**PROVIDED PASSAGE**
========

The "Divide Two Integers" problem asks you to divide two integers, dividend and divisor, without using multiplication, division, or modulo operators. The result should be the quotient after dividing dividend by divisor. If the division result overflows (i.e., is outside the range of a 32-bit signed integer), you must return 231 - 1 (which is 2147483647). Both dividend and divisor are 32-bit signed integers. The division should truncate toward zero (i.e., discard the fractional part).

  • You cannot use multiplication (*), division (/), or modulo (%) operators.
  • Return the quotient after dividing dividend by divisor.
  • If the result overflows, return 2147483647.

Thought Process

At first glance, dividing without the division operator seems tricky. The most basic approach is repeated subtraction: subtract the divisor from the dividend until the dividend becomes less than the divisor. Each subtraction counts as one toward the quotient. However, this method is inefficient for large numbers, as it could require billions of iterations.

To optimize, we can use bit manipulation. If we can subtract larger multiples of the divisor at once, we can reduce the number of steps. This is similar to how we do long division by hand, taking away the biggest possible chunk each time. By doubling the divisor (using left shifts), we can quickly find how many times the divisor fits into the remaining dividend and accumulate the answer efficiently.

========

**DATASET CONTENT**
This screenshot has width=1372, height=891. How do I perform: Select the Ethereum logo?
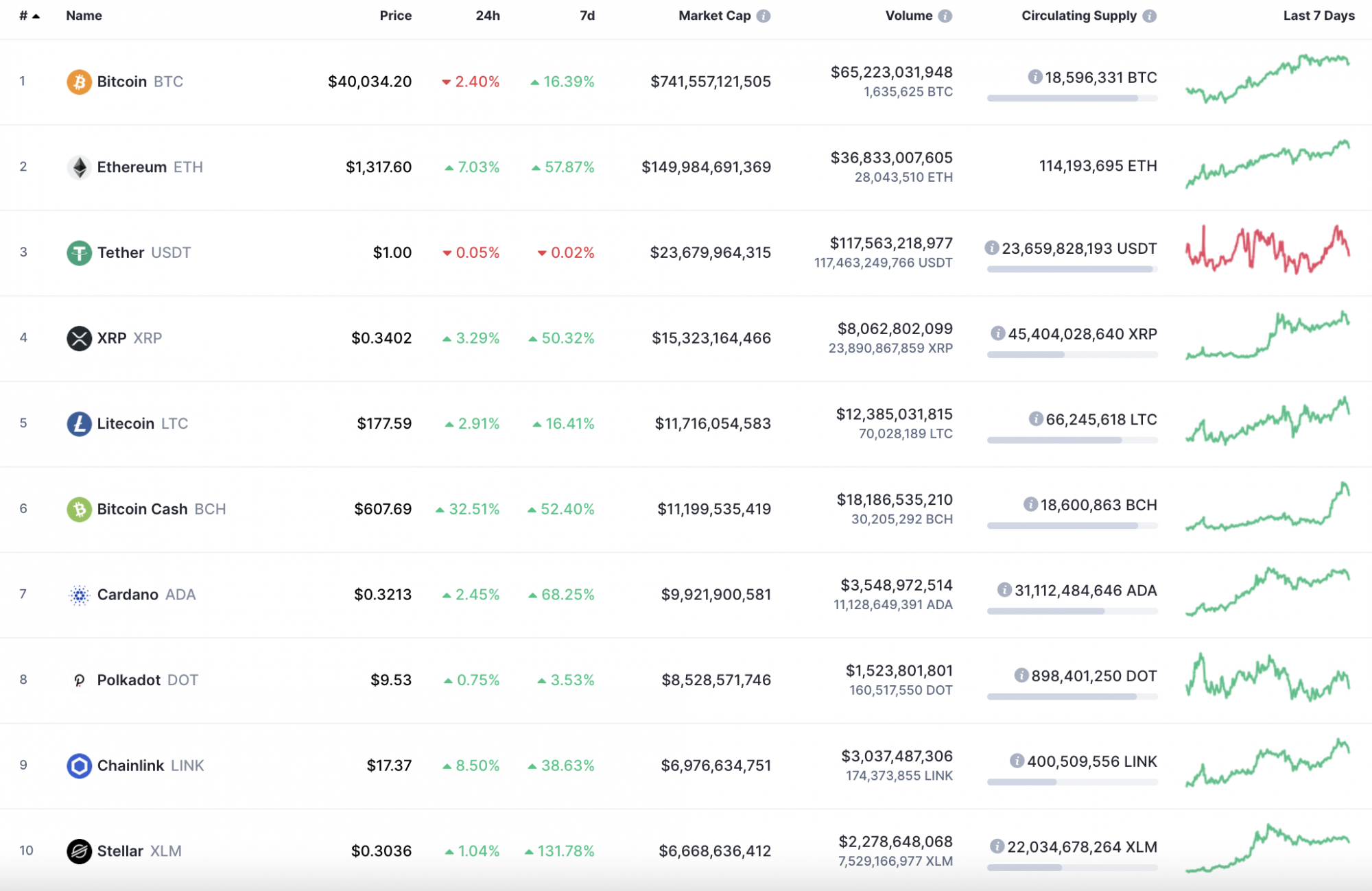click(x=79, y=167)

========

**WHAT THE TASK REQUIRES**
The text on dividing two integers forbids some operators. List each one with its symbol.

**TASK OUTPUT**
Multiplication (*), division (/), modulo (%)